Gov. Andrew M. Cuomo faced repeated allegations of sexual harassment...

Gov. Andrew M. Cuomo faced repeated allegations of sexual harassment against women, most of whom had worked for him. Credit: Dennis Van Tine/STAR MAX/IPx

ALBANY — Gov. Andrew M. Cuomo on Friday again declined to say if he would resign or abandon his run for another term if probes of allegations that he sexually harassed women are confirmed.

In response to a Newsday reporter's question on Friday, Cuomo referred to a probe by state Attorney General Letitia James, along with the State Assembly’s impeachment investigation, as reviews.

"On the review, what I’ve said there a number of times is, let the review proceed and then there’ll be a lot to talk about in the review," Cuomo said. "There’s a lot that I want to talk about in the review.

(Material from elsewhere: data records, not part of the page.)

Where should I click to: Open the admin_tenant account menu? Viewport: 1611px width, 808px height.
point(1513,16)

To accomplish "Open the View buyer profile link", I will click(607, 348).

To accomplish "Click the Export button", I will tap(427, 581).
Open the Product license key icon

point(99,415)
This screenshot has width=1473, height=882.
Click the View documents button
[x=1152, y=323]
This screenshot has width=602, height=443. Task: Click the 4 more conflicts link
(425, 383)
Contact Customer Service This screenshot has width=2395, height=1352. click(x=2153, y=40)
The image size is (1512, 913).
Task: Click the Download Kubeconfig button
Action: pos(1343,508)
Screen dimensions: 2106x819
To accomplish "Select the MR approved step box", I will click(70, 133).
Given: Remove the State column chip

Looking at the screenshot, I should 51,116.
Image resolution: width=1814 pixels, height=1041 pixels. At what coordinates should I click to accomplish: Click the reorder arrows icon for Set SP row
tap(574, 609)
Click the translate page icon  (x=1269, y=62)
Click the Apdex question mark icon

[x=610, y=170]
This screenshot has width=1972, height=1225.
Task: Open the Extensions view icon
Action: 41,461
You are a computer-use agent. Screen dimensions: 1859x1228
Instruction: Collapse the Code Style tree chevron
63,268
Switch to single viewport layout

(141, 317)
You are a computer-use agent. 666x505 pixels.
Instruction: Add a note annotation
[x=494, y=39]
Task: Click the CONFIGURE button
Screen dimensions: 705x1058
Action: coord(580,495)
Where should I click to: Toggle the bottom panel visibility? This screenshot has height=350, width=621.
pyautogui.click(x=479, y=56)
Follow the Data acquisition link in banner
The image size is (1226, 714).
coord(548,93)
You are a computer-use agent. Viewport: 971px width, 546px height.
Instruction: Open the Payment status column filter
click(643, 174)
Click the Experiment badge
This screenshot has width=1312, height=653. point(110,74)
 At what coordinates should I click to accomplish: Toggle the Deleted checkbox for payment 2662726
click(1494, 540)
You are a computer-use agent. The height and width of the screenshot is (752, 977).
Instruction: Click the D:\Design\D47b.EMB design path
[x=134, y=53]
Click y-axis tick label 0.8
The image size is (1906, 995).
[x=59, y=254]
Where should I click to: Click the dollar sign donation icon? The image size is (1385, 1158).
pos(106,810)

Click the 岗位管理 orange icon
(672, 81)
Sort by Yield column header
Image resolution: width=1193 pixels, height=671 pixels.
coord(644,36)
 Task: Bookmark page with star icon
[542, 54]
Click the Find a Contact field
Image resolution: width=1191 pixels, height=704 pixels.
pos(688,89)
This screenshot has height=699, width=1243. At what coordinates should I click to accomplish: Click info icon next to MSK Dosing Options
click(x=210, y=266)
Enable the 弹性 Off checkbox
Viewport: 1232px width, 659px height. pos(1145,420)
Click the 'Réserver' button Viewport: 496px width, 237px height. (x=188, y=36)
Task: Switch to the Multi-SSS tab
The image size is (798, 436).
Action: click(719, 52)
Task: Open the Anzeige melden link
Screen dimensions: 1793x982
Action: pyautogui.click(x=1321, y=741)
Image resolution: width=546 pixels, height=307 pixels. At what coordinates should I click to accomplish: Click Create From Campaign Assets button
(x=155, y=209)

You know there’s been one side of the story … So there will be a lot to talk about on this situation."

Cuomo has said he has given friendly kisses on the cheek, hugged and engaged in banter with employees and constituents — actions he described as part of his "way" of being friendly and supportive.

Cuomo, 63, has apologized if women felt uncomfortable or sexually harassed by his actions, but denied he intended to harass them.

In March, after the first two former staffers accused him of sexual harassment, and Cuomo said he realizes his behavior toward them was inappropriate.

"I now understand that I acted in a way that made people feel uncomfortable," Cuomo said then. "I certainly never ever meant to offend anyone or hurt anyone or cause anyone any pain."

The state Sexual Harassment Policy for employers in New York defines sexual harassment as "words, signs, jokes … unwanted verbal or physical advances … which are offensive or objectionable to the recipient, which cause the recipient discomfort or humiliation."

On Friday, Cuomo also said his office keeps records of when employees are working on state time and when they are working on their own time.

Such documents could prove key to an investigation into another accusation that he used state employees and resources improperly last year to edit his memoir.

"There are employee attendance records," Cuomo said. "I don’t know exactly what they are. But there are employee attendance records."

James is overseeing a probe of whether state workers who helped Cuomo on the manuscript for "American Crisis" were working on state time.

Cuomo took questions from three reporters at a news conference Friday over Zoom.